#### Task brief
Put the entries below, from their first line through the line containing "click(238, 446)", into a Markdown table with the columns Row and Text, giving each line a row number and leaving out blank lines.
== Input material
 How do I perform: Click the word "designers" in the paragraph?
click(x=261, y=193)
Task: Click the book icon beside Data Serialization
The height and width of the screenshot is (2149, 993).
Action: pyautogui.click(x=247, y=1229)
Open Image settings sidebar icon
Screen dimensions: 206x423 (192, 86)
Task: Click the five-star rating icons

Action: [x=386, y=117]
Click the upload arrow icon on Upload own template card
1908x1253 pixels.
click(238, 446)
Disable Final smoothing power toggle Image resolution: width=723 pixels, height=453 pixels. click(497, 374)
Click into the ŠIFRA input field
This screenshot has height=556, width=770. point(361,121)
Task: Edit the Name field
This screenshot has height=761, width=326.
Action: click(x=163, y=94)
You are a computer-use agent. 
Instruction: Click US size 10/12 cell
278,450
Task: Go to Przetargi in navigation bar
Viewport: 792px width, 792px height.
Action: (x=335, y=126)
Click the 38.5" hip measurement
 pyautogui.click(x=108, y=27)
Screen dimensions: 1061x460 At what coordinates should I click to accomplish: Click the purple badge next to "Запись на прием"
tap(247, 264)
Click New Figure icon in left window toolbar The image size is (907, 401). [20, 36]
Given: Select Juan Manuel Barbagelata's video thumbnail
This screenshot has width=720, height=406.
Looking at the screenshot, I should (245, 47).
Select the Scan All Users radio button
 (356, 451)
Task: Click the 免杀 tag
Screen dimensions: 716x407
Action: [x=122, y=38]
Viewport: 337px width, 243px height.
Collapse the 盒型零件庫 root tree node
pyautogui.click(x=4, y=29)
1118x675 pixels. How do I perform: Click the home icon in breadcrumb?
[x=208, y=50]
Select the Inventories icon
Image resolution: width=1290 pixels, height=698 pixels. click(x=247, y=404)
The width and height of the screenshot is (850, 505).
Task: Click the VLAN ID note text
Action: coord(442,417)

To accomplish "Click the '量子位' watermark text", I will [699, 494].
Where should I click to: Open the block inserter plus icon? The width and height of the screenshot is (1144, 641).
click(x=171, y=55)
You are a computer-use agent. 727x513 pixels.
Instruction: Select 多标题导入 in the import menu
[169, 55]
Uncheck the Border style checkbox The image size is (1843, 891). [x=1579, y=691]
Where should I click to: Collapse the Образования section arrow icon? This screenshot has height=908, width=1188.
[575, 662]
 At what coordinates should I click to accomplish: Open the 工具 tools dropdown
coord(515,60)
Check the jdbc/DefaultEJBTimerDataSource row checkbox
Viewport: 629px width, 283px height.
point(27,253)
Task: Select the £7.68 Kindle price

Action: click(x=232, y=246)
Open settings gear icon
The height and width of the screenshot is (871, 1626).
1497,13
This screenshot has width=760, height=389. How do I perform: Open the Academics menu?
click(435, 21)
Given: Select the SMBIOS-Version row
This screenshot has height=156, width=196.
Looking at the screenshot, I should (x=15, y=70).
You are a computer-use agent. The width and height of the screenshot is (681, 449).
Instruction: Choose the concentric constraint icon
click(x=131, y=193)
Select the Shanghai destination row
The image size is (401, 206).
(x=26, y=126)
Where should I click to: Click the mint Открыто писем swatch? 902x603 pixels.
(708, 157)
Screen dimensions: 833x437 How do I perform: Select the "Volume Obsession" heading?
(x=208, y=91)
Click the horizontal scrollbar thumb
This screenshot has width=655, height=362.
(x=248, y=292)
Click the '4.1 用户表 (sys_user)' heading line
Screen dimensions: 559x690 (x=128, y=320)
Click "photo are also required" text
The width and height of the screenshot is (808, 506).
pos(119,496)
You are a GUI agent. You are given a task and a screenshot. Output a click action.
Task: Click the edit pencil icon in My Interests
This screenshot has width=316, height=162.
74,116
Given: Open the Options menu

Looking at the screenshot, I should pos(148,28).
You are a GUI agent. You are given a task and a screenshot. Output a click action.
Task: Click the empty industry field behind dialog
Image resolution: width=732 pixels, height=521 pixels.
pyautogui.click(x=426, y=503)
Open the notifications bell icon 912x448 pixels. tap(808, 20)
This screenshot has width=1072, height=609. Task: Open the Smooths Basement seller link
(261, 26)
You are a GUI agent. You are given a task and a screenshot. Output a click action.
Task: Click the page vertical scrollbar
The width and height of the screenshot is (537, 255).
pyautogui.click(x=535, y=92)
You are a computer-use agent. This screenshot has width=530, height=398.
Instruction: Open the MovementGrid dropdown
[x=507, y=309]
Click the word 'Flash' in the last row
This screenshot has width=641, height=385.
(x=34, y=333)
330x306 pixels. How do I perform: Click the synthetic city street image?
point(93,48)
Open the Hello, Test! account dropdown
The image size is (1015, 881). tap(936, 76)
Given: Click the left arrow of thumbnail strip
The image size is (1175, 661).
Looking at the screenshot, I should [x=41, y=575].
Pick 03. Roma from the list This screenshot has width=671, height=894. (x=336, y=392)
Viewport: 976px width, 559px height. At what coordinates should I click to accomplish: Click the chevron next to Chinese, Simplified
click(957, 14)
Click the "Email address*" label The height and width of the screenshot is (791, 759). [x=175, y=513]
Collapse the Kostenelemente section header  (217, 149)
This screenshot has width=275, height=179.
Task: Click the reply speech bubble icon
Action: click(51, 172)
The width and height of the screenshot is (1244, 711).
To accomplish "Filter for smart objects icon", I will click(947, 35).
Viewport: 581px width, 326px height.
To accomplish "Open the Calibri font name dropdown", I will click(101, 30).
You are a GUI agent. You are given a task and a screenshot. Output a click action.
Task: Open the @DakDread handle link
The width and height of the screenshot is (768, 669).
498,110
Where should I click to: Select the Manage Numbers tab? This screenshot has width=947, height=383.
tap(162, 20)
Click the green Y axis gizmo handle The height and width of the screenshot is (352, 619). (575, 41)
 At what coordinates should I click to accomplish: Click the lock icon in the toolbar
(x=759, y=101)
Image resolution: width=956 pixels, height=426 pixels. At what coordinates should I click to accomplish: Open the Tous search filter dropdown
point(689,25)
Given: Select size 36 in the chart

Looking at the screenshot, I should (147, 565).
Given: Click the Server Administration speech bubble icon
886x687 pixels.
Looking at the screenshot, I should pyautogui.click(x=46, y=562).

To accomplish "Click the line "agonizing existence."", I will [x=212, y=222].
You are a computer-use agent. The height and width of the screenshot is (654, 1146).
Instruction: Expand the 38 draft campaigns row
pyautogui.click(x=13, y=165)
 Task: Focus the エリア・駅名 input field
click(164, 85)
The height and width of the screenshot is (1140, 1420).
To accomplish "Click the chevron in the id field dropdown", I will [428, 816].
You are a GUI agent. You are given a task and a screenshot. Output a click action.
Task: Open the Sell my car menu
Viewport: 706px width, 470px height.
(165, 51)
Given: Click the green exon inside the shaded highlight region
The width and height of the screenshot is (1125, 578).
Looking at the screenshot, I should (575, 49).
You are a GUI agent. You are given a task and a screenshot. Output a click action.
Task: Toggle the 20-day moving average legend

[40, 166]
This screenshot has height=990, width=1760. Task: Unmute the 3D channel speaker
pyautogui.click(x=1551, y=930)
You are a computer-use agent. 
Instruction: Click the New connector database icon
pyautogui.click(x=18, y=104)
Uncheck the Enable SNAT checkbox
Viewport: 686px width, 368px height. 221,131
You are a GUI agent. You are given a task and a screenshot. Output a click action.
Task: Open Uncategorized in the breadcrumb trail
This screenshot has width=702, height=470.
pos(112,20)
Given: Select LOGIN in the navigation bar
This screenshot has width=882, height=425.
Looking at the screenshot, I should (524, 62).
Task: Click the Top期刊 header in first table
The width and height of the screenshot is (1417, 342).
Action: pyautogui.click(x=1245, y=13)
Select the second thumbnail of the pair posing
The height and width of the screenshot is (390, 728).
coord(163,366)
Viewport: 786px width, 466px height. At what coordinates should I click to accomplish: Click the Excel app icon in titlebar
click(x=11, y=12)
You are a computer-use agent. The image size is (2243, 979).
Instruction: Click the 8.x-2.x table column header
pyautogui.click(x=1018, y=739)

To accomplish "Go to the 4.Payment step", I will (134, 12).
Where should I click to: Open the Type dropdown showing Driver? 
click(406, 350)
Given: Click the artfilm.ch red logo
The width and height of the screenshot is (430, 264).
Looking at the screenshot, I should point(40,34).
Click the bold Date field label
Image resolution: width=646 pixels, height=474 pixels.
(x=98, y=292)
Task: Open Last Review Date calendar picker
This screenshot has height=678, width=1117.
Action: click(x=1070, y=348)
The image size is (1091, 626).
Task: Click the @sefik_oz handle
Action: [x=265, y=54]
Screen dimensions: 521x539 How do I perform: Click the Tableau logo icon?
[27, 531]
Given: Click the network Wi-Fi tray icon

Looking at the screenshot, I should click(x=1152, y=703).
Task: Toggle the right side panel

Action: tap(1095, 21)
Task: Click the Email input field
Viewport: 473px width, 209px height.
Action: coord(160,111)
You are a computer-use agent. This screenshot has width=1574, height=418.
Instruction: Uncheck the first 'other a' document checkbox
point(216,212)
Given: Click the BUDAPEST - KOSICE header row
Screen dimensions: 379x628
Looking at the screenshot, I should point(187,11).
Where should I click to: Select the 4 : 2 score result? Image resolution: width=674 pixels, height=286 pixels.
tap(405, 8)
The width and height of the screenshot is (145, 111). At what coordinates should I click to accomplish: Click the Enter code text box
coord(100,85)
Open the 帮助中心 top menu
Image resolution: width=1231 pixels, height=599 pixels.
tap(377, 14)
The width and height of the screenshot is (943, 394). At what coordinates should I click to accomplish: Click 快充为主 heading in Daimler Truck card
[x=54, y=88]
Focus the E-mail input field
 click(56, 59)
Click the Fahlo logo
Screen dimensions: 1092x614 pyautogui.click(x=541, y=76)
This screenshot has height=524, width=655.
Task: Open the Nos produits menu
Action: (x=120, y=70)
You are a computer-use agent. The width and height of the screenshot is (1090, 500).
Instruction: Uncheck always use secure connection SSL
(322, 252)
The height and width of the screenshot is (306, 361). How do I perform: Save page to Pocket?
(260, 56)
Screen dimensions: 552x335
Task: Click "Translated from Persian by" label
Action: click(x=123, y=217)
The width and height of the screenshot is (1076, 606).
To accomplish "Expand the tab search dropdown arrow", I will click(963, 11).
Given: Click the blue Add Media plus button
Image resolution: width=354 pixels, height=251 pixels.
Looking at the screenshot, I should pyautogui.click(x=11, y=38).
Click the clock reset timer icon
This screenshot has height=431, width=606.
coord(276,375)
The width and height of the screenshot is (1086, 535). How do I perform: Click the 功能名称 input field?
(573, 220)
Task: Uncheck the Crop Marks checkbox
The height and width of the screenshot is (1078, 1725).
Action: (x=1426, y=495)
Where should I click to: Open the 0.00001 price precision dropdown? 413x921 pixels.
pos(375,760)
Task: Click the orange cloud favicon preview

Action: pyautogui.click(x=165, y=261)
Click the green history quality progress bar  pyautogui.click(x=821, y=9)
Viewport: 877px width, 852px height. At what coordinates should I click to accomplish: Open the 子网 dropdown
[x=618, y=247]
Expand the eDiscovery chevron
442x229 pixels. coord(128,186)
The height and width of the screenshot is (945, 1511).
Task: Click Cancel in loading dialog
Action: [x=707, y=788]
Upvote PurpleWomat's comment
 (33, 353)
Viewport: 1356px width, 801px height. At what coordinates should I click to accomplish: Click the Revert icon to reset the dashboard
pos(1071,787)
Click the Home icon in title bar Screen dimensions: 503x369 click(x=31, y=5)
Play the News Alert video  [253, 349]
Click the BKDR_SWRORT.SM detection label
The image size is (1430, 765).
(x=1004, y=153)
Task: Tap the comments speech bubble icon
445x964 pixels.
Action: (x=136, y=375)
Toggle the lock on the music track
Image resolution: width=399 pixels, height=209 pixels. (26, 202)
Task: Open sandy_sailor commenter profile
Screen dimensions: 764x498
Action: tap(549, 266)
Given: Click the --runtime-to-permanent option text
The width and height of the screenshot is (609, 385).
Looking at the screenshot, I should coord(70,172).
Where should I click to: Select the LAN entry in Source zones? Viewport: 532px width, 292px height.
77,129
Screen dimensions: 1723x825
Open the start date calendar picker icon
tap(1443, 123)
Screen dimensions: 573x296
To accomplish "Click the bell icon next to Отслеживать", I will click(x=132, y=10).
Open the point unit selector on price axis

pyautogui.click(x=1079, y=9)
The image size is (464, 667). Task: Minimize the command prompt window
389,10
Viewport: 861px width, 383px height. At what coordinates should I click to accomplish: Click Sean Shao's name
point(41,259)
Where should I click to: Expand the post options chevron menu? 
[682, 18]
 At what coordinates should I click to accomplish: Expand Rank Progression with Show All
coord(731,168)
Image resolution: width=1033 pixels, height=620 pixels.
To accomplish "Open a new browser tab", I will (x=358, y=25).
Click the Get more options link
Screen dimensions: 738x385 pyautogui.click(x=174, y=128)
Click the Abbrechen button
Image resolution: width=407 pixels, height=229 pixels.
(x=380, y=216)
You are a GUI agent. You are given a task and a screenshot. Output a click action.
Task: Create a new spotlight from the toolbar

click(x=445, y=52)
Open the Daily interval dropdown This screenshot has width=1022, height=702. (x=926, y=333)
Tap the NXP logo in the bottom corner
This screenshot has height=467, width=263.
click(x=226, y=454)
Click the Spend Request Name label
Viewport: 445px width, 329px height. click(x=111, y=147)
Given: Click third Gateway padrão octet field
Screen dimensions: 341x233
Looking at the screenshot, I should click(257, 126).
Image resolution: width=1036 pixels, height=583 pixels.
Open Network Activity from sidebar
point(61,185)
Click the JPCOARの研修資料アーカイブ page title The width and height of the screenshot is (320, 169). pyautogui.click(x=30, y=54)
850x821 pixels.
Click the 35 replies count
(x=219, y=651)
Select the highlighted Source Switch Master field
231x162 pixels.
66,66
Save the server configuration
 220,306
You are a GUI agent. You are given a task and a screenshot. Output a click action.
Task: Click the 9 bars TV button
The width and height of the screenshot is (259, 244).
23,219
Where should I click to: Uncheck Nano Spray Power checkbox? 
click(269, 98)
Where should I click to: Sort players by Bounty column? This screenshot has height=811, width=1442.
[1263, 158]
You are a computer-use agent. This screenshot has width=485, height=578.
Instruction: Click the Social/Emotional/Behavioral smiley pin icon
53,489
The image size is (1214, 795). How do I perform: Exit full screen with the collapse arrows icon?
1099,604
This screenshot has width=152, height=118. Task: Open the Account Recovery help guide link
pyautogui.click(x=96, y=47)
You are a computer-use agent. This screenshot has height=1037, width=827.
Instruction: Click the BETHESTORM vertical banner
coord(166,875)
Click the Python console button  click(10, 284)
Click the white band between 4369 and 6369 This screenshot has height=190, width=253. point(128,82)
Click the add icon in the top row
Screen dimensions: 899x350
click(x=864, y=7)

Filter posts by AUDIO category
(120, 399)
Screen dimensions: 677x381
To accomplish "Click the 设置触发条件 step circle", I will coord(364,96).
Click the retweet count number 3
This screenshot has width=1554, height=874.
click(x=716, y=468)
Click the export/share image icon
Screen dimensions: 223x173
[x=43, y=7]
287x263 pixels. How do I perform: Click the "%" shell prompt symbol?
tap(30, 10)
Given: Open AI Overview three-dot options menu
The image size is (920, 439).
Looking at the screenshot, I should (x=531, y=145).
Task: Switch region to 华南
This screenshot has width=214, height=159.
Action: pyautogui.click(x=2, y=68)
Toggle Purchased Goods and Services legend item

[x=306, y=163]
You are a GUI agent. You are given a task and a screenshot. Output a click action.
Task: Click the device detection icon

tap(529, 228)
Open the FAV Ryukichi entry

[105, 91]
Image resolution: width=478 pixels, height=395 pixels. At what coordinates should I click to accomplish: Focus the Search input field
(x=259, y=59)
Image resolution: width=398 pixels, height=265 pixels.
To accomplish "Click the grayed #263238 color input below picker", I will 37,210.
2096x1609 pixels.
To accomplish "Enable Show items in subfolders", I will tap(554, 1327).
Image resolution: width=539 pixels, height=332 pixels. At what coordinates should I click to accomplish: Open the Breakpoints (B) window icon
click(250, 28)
====
#### Response to this task
| Row | Text |
|---|---|
| 1 |  How do I perform: Click the word "designers" in the paragraph? |
| 2 | click(x=261, y=193) |
| 3 | Task: Click the book icon beside Data Serialization |
| 4 | The height and width of the screenshot is (2149, 993). |
| 5 | Action: pyautogui.click(x=247, y=1229) |
| 6 | Open Image settings sidebar icon |
| 7 | Screen dimensions: 206x423 (192, 86) |
| 8 | Task: Click the five-star rating icons |
| 9 | Action: [x=386, y=117] |
| 10 | Click the upload arrow icon on Upload own template card |
| 11 | 1908x1253 pixels. |
| 12 | click(238, 446) |